A Defra report admitted that farmers could be left with a net cost, which means that the process would ultimately cost them rather than save them money. It also said these costs would be needed upfront in case the licensed farmers and landowners decided to „drop out‟.

Some farmers could end up spending more money over a four-year period than an incident of bovine TB might cost them.

The Society wants to draw farmers‟ attention to the expense they may be taking on ahead of the National Farmers Union conference in Birmingham this week.

David Bowles, RSPCA Director of Communications, said: “We want to make sure farmers are fully aware about what is in store for them. These plans are just not economically viable and they would be the ones left with most of the costs.

“Any decision for a widespread cull of badgers would be totally unacceptable to the RSPCA and it is extremely concerned about how this cull may be carried out. Scientific evidence has shown that any cull has to be rigorous and follow stringent conditions yet the more rigorous the conditions the higher the cost will be and so the more uneconomic it will be.”

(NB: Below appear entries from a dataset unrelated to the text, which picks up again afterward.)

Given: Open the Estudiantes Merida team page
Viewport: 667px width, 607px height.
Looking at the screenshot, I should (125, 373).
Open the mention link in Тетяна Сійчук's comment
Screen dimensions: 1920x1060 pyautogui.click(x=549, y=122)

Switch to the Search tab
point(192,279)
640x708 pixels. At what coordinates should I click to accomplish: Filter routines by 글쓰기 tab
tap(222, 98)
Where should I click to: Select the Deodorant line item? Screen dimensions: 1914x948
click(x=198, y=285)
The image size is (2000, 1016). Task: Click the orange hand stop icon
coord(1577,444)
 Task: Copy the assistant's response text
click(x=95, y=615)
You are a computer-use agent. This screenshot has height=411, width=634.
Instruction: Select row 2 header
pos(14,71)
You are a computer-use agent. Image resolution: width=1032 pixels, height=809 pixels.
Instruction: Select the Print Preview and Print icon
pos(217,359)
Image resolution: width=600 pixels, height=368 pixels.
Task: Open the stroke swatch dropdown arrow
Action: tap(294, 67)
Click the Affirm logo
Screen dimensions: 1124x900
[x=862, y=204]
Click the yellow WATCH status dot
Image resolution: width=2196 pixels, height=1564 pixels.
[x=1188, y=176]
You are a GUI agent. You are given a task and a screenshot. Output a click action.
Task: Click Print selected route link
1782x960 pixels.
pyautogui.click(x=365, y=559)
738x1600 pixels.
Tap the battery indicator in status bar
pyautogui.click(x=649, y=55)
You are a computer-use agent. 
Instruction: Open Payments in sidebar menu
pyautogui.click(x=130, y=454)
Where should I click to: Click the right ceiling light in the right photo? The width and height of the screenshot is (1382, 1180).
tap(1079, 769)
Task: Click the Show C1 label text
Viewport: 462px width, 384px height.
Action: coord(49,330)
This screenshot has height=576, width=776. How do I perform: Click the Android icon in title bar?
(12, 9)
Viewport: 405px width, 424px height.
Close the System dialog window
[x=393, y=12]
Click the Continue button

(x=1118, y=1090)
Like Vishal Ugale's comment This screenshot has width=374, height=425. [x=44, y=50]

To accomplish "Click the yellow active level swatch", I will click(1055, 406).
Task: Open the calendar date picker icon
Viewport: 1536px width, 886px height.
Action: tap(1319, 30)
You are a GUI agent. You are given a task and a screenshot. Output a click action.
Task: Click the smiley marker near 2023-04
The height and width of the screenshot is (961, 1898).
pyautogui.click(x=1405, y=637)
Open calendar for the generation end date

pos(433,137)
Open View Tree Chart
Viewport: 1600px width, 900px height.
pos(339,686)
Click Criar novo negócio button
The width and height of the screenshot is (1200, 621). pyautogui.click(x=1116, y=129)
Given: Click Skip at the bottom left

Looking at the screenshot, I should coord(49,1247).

The RSPCA does not believe that the untested approach (licensing groups of farmers to carry out the cull) and untested method (shooting) would substantially eradicate bovine TB in cattle and thinks it could result in severe welfare implications for badgers.

It fears that it would be near impossible for Defra or Natural England to monitor licensed farmers and/or landowners and that using free-shooting as a method could lead to wounding and unnecessary suffering.